Three point-like extragalactic radio sources have been observed passing behind the rings of Saturn, and the varying attenuation of the background sources' intensities result in radial profiles of ring opacity. These events took place in September 1998, February 1999, and October 1999, with the opening angle of the rings varying from -16\circ to -20\circ. The first and last events were observed with the Very Large Array and the middle one with the Australian Telescope Compact Array. Collectively the occultation geometries probe all ring radii. All three events were observed at 20~cm wavelength with one event also observed at 90~cm wavelength, and hence they probe the distribution of ring particles with sizes larger than ~10~cm. The source fluxes at \lambda20~cm are 6~mJy, 30~mJy, and 25~mJy respectively, compared to the (extended) Saturn thermal emission of order 100~mJy. The relative weakness of the first source was compensated for by the slower apparent motion of Saturn at opposition which occurred near that event. Thermal emission from the rings was not detectable due to their extremely low emissivity at these wavelengths. The events were predicted by a search of point sources in the NRAO VLA Sky Survey catalog [Condon et al.\ (1998), AJ 115, 1693], and subsequent high resolution mapping confirmed their positions and compactness. For an unresolved source, our radial resolution in the rings is ultimately limited by the Fresnel zone diameter of \sqrt{2\lambda D} = 720\sqrt{\lambda/21\,{\rm cm}}~km.

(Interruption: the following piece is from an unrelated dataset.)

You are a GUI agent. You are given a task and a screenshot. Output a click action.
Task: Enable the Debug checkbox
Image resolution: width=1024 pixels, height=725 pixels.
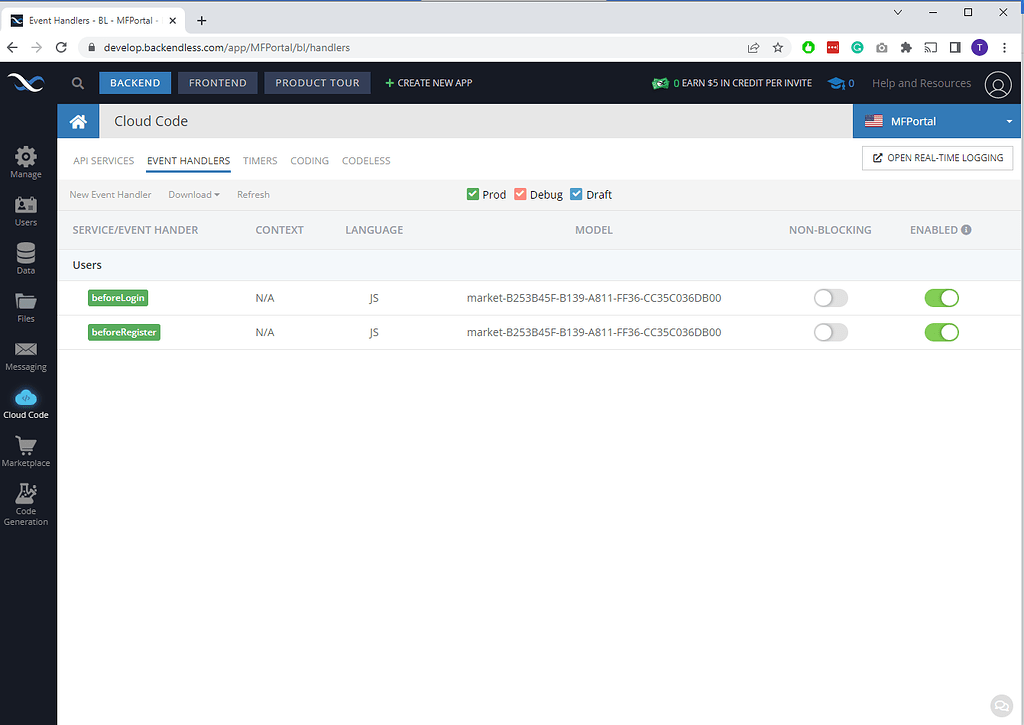[x=521, y=194]
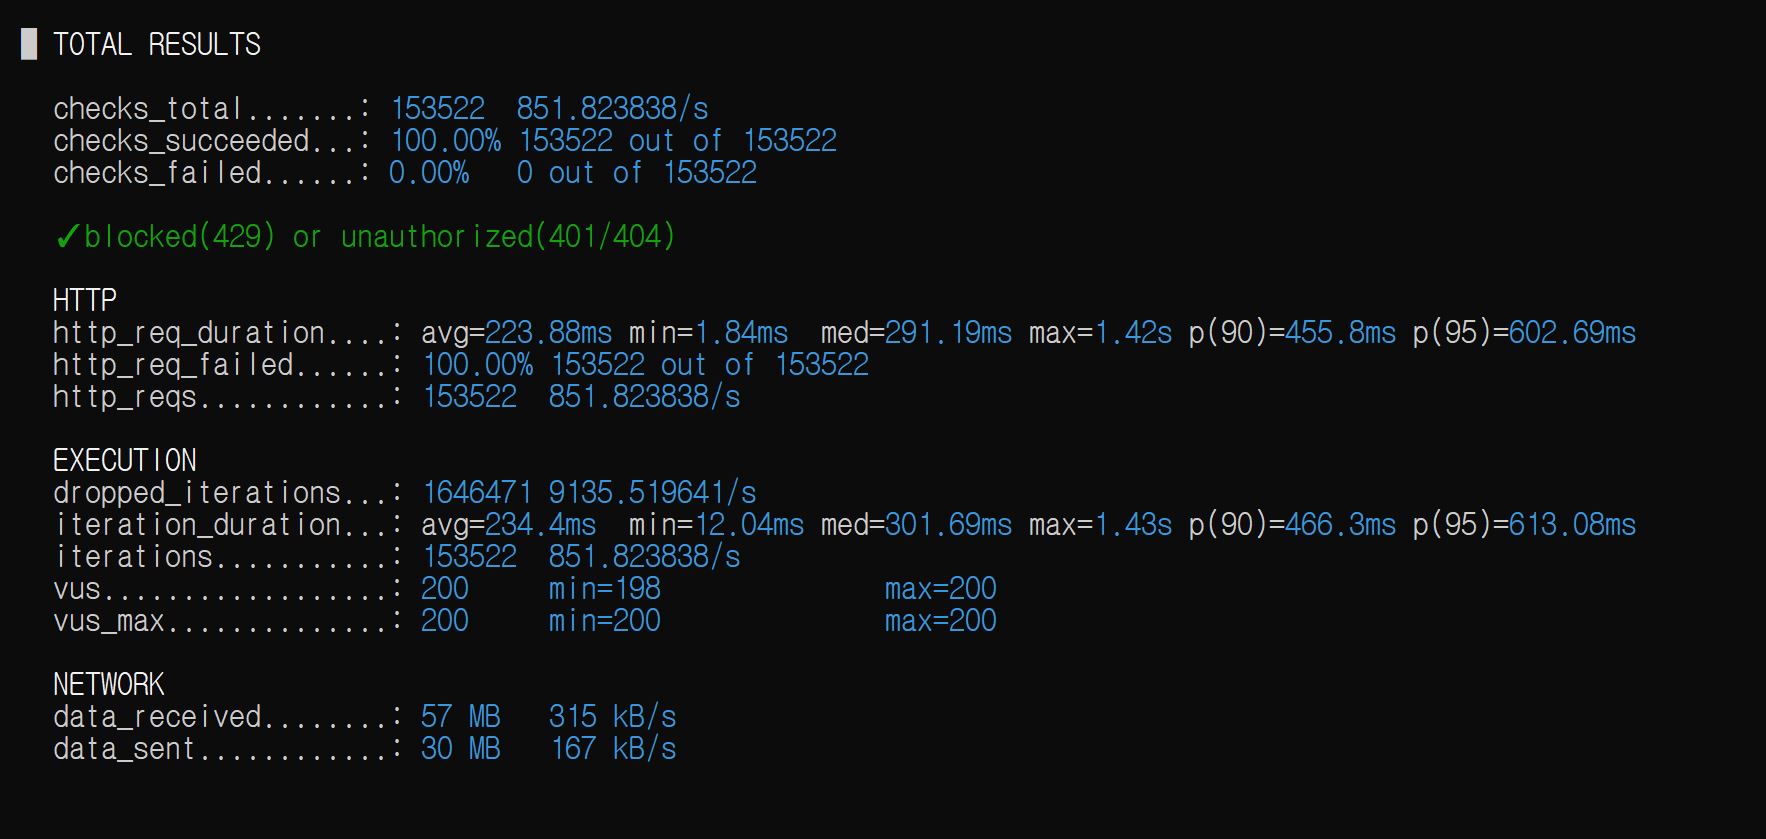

This work extends the radio occultation experiment carried out by the Voyager I spacecraft [Marouf et al.\ (1983), Icarus 54, 189], which determined opacity profiles of the rings at \lambda4~cm and \lambda13~cm. Observations of occultations of natural radio sources by Saturn at longer wavelengths provide a similar direct probe of the ring particle sizes in the dynamically-important 30~cm--10~m size range.